Die Cytochrom P450-Monooxygenase CYP116B3 wurde erfolgreich in den Vektor pET28a(+) einkloniert und in Escherichia coli BL21(DE3) exprimiert. Anschließend wurde das Protein aufgereinigt. Die gesamte Ausbeute des Proteins CYP116B3 betrug 18,6 mg l-1 mit einer Reinheit von 85%. Nur FMN wurde über Dünnschichtchromatographie in der Reduktase-Domäne nachgewiesen. Die Aktivität der Reduktase wurde mit dem exogenen Elektronenakzeptor Cytochrom c bestimmt. Bei der NADPH-abhängigen Reaktion beträgt kcat = 765 ± 144 und KM = 3.4 ± 0.8. Bei der NADH-abhängigen Reaktion beträgt kcat = 359.8 ± 11.5 and KM = 126 ± 11. Aufgrund der ermittelten Werte ist ersichtlich, dass die Reduktase-Domäne NADPH vor NADH bevorzugt. So wie P450RhF, katalysiert P450 CYP116B3 auch die O-Dealkylierung von 7-Ethoxycumarin und produziert 7-Hydroxycumarin. In der Anwesenheit von NADPH, zeigt P450 CYP116B3 außerdem Hydroxylierungsaktivität gegen aromatische Kohlenwasserstoffe, wie Naphthalin, Inden, Acenaphthen, Toluol, Fluoren, und Ethylbenzol. Naphthalin, Acenaphthen und Fluoren werden an den aromatischen Ringen hydroxyliert, während Alkylbenzole, wie Toluol, m-Xylol und Ethylbenzol ausschließlich an den Seitenketten hydroxyliert werden.

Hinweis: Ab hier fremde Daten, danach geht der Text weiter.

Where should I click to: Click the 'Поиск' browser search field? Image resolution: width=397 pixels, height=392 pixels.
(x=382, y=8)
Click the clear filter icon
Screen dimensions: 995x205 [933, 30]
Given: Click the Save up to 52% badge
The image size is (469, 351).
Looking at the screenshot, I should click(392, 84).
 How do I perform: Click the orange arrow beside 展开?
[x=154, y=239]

Um die Struktur-Funktions-Beziehung zu untersuchen, wurde eine Struktur durch homologische Modellierung erstellt. Nach der Analyse des Enzym-Models wurde der Alanin-Rest an Position 109 gegen Phenylalanin ausgetauscht. Die Position 109 befindet sich über der Häm-Gruppe. Der Austausch des Alanin-Restes an Position 109 gegen Phenylalanin verkleinert den Substrat-Kanal, was die Bindung und Oxidation kleiner Kohlenwasserstoffe, wie Cyclohexan oder Alpha-Pinen, begünstigen sollte. Jedoch wurde nur eine Erhöhung der Aktivität gegen 7-Ethoxycumarin und PAHs von dieser Mutante beobachtet.

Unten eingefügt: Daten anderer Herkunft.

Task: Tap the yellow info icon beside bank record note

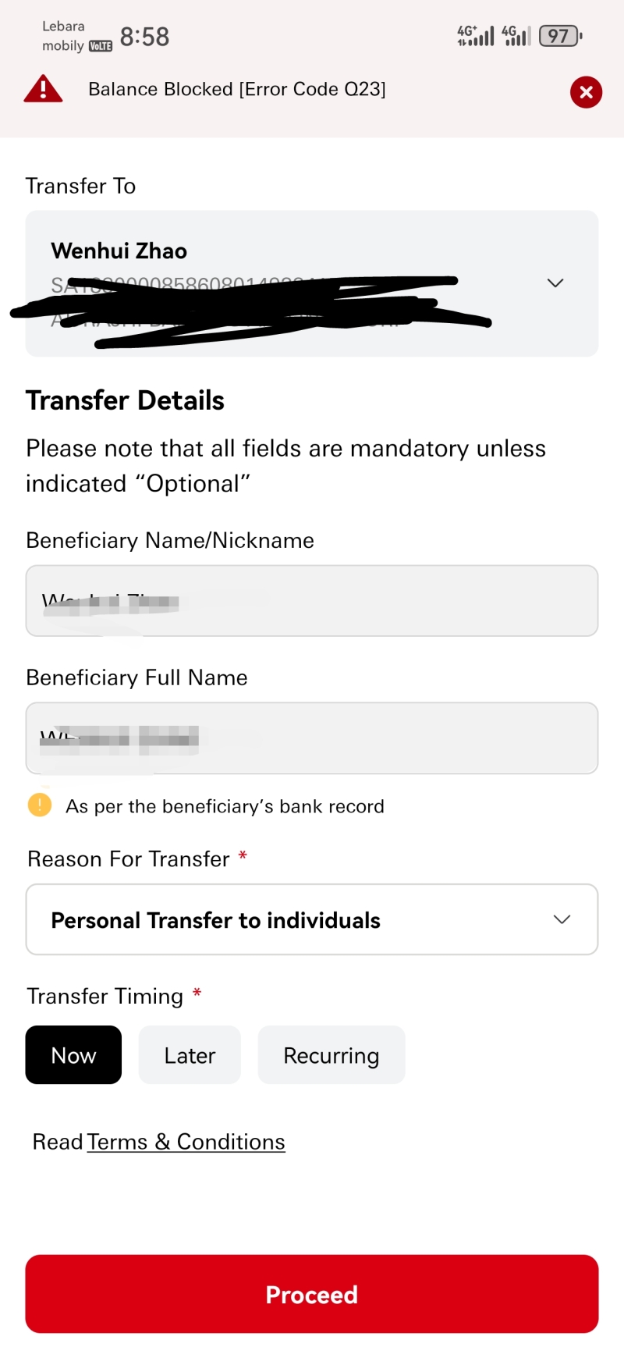Action: (x=40, y=805)
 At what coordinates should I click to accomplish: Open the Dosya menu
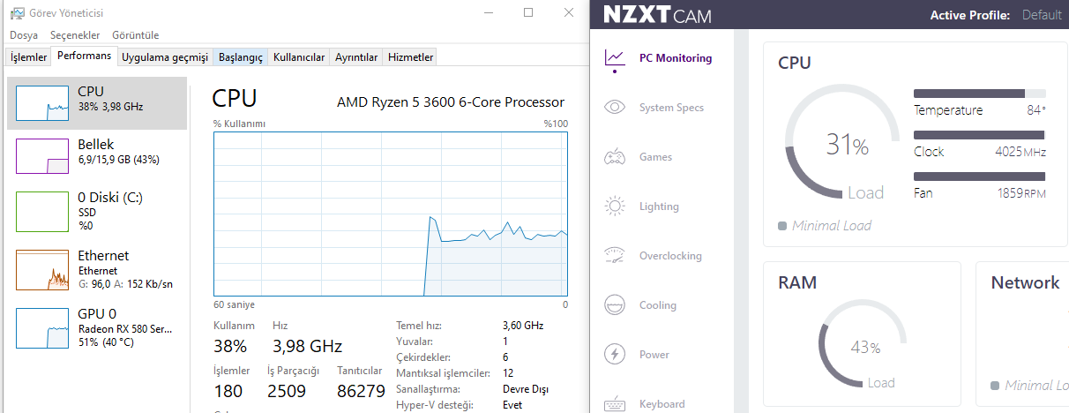[x=24, y=35]
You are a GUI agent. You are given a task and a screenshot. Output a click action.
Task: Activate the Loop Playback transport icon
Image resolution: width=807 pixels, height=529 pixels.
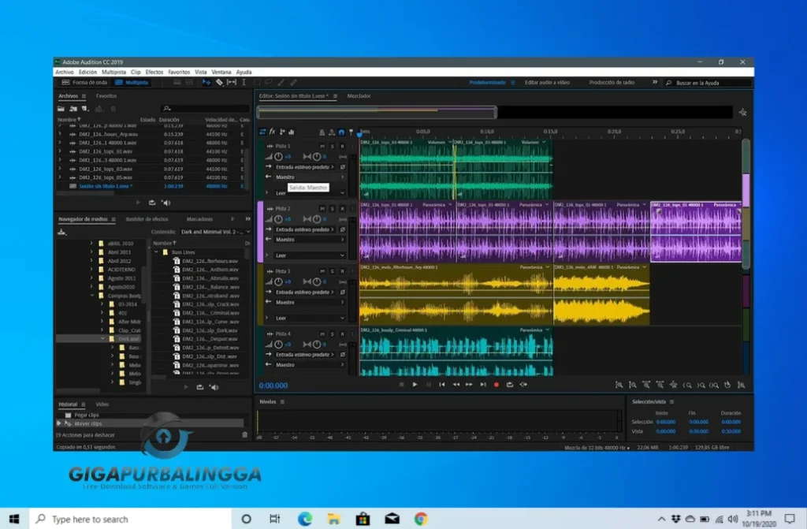point(509,386)
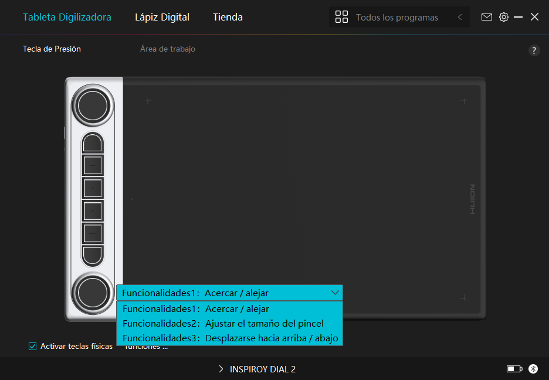This screenshot has width=549, height=380.
Task: Click the bottom dial on the tablet
Action: click(x=92, y=291)
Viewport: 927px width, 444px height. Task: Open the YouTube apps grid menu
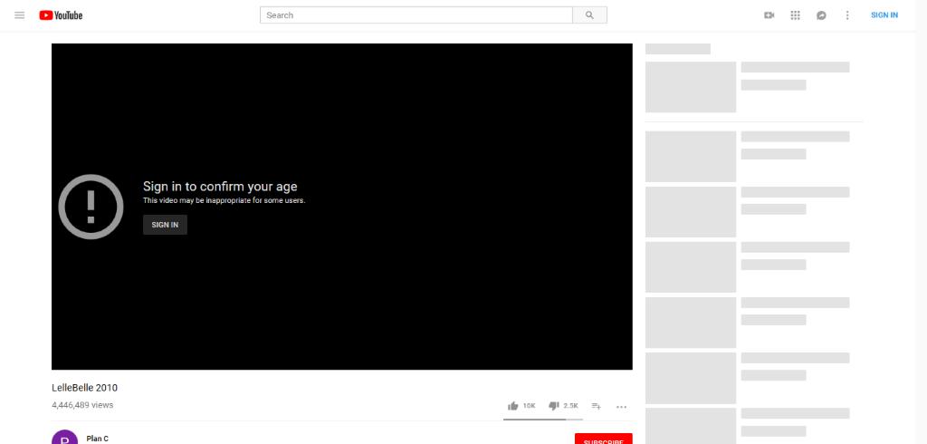[795, 15]
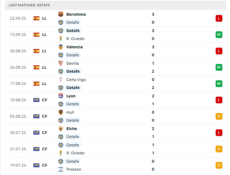Click the Spain flag on 22.09.25 row
Screen dimensions: 230x175
click(36, 18)
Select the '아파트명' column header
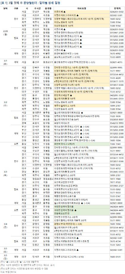Viewport: 125px width, 274px height. pyautogui.click(x=82, y=8)
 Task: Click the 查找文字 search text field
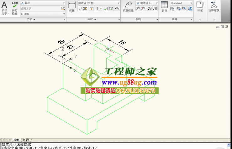[x=40, y=9]
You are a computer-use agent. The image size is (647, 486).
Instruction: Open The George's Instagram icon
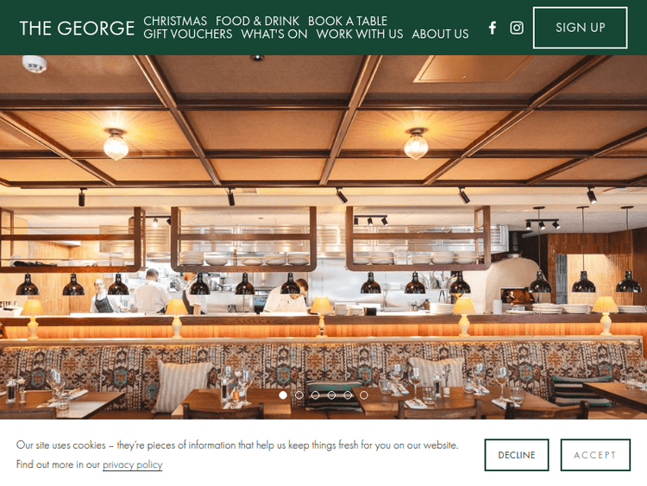pos(517,28)
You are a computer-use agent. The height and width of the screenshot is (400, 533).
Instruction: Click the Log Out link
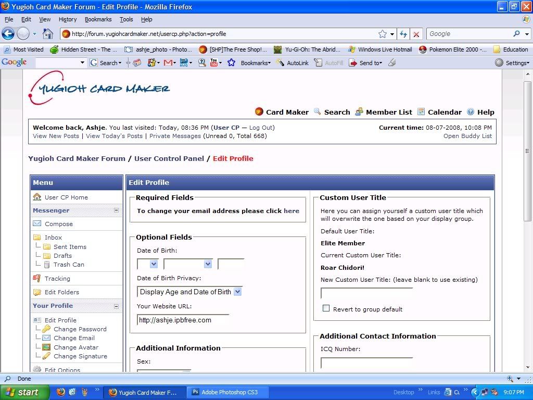pyautogui.click(x=261, y=128)
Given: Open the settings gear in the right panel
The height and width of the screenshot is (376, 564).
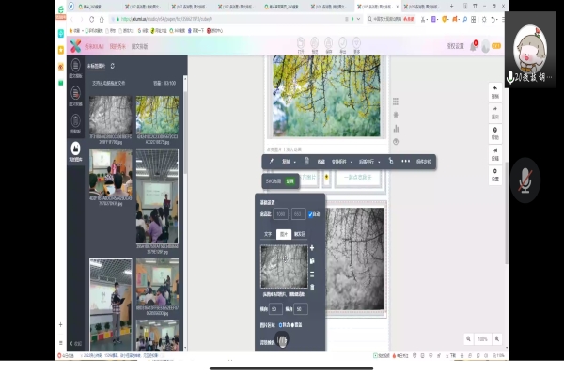Looking at the screenshot, I should [x=494, y=177].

Mithilfe gerichteter Evolution können Optimierungen der Enzymfunktionen, ohne strukturelle Kenntnisse, vorgenommen werden. Um das Enzym P450 CYP116B3 zu verbessern wurde gerichtete Evolution, eingeschränkt auf die Monooxygenase-Domäne, in dieser Arbeit durchgeführt. Eine Mutationsbibliothek wurde durch Error-Prone PCR erstellt und durch ein entwickeltes Hochdurchsatzselektions-System auf erhöhte Aktivität untersucht. Wegen hoher fluoreszenter Empfindlichkeit von 7-Hydroxycumarin, das Produkt der O-Dealkylierung von 7-Ethoxycumarin, wurde 7-Ethoxycumarin als Test-Substrat eingesetzt. Insgesamt wurden vier Mutanten-Generationen nach der Error-Prone PCR durchgemustert. Schließlich konnten die zwei besten Mutanten, 70A08 (A86T/T91S/A109F/I179F/I267L) und 74H10 (T91S/A109L/I179F/I267L), aus der vierten Error-Prone PCR Bibliothek, mit 100-fach erhöhter Aktivität gegen 7-Ethoxycumarin, identifiziert werden.